Many school administrators and scholars in the public management sector have argued that mission statements serve an important purpose towards meeting objectives (Weiss & Piderit, 1999). An analysis of three hundred four public schools suggests that a strong mission statement is correlated with performance. Similarly, the study also suggests that strong mission statements can help guide school administrators towards implementing effective curriculum and instruction strategies (Weiss & Piderit, 1999).
The mission statement in my own school is a simple but strong goal for overall student performance. “Vision + Commitment = Educational Excellence for all Learners” is short but powerful and the idea behind such a mission statement is to make it easy to remember and therefore always in the forefront of educators’ minds.

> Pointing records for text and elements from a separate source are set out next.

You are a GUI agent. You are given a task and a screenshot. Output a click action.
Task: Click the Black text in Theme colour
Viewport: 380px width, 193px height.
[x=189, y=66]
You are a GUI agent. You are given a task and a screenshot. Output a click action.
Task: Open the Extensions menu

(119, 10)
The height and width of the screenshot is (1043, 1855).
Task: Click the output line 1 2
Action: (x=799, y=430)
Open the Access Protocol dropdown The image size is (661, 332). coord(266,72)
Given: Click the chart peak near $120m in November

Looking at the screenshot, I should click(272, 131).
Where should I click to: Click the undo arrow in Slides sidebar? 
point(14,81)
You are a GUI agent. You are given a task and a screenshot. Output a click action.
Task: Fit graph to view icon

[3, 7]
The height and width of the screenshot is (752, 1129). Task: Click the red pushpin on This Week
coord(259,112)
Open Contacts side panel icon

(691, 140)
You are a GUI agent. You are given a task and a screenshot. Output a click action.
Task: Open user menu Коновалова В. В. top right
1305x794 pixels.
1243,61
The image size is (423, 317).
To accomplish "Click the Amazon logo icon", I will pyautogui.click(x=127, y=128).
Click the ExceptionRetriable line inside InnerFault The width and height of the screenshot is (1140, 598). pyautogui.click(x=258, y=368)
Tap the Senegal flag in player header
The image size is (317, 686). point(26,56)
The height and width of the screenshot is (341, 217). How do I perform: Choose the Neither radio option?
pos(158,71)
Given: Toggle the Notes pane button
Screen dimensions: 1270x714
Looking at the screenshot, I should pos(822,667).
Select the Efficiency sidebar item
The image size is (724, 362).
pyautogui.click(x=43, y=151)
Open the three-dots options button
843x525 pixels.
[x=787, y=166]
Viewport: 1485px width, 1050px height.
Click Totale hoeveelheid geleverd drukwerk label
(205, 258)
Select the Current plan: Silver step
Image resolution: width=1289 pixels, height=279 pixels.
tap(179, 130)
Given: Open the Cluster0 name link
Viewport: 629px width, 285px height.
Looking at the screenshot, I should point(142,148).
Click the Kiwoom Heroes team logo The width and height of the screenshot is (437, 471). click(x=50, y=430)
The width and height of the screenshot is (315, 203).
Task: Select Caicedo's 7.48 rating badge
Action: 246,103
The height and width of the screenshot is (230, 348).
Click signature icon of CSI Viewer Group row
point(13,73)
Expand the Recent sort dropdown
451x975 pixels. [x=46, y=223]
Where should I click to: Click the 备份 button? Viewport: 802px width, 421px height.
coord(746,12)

In this way, educators will never fail to remember their purpose of being in the classroom instructing students based on a required curriculum. An analysis of the three parts of the mission statement follows.
Vision is the first step towards implementing effective curriculum and instructional strategies. Teachers and school administrators must first have the desire to truly educate students according to their high potential. Without a vision, curriculum and instruction have no hope of being engaging and effective. Commitment is similar in that educators must all have the desire to collaborate with one another to make learning fun and rewarding for students. This means that educators must be willing to make necessary changes in order to constantly improve the educational outcome for all students.
When these two components are able to work together to form a strong mission statement than my school can rest assured that students are receiving access to quality curriculum taught by effective instructors. Ultimately, this mission statement guides curriculum decisions as well as instructional planning in order to provide students with authentic learning experiences that allow the vision and commitment of teachers to shine through.
Weiss, Janet A. & Piderit, Sandy Kristin. (1999). The value of mission statements in public agencies. Journal of Public Administration Research and Theory, 9 (2): 193 – 224.